While Qualcomm believes Broadcom’s current acquisition proposal is unacceptable, it’s “open to further discussions.”
“Our Board is intensely focused on maximizing value for Qualcomm stockholders, whether through executing on its growth strategy or by selling the Company,” wrote Qualcomm’s chairman of the board Paul E. Jacobs in a public letter to Hock Tan, president and CEO of Broadcom.
However, Qualcomm felt that in the two companies’ Valentine’s Day meeting, Broadcom continued to resist agreeing to certain commitments that might be required by government regulatory bodies like the FTC and the European Commission.

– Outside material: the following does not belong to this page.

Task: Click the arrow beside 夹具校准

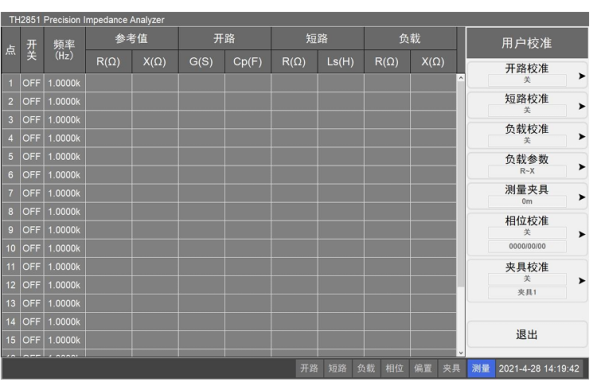Action: [581, 280]
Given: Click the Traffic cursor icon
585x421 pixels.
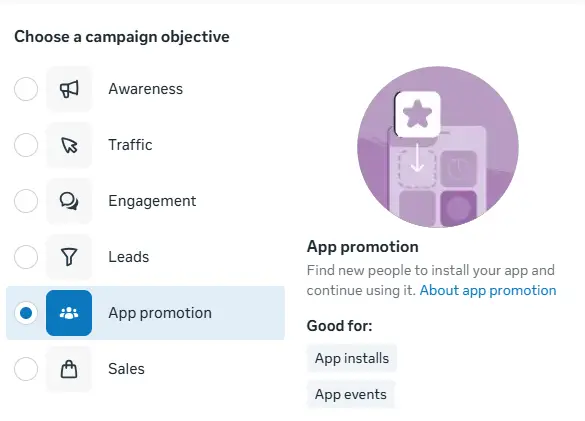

According to Qualcomm, Broadcom also declined to respond to questions about its intentions for Qualcomm’s licensing business, making it “very difficult to protect the antitrust-related remedies that might be required.”
The San Diego-based chipset manufacturer also reiterated that it felt the $121 billion price tag materially undervalued its business.
Ultimately, Qualcomm stated that if Broadcom couldn’t raise its offer — which Broadcom previously said was its “best and final” — and guarantee a higher level of deal certainty, it felt confident in its ability to “deliver superior near- and long-term value to its stockholders.”
If Qualcomm and Broadcom can’t come to an agreement — which at this point seems unlikely — much will hinge on Broadcom’s board takeover attempt at the March 6th annual stockholder meeting.
Broadcom nominated a slate of its own board of director nominees in opposition to Qualcomm’s nominations. Qualcomm has repeatedly asked stockholders to vote for its own selections.
If successful, the acquisition would be the largest in tech history.
Qualcomm has been resisting the acquisition attempt since Broadcom proposed a $103 billion purchase in November 2017.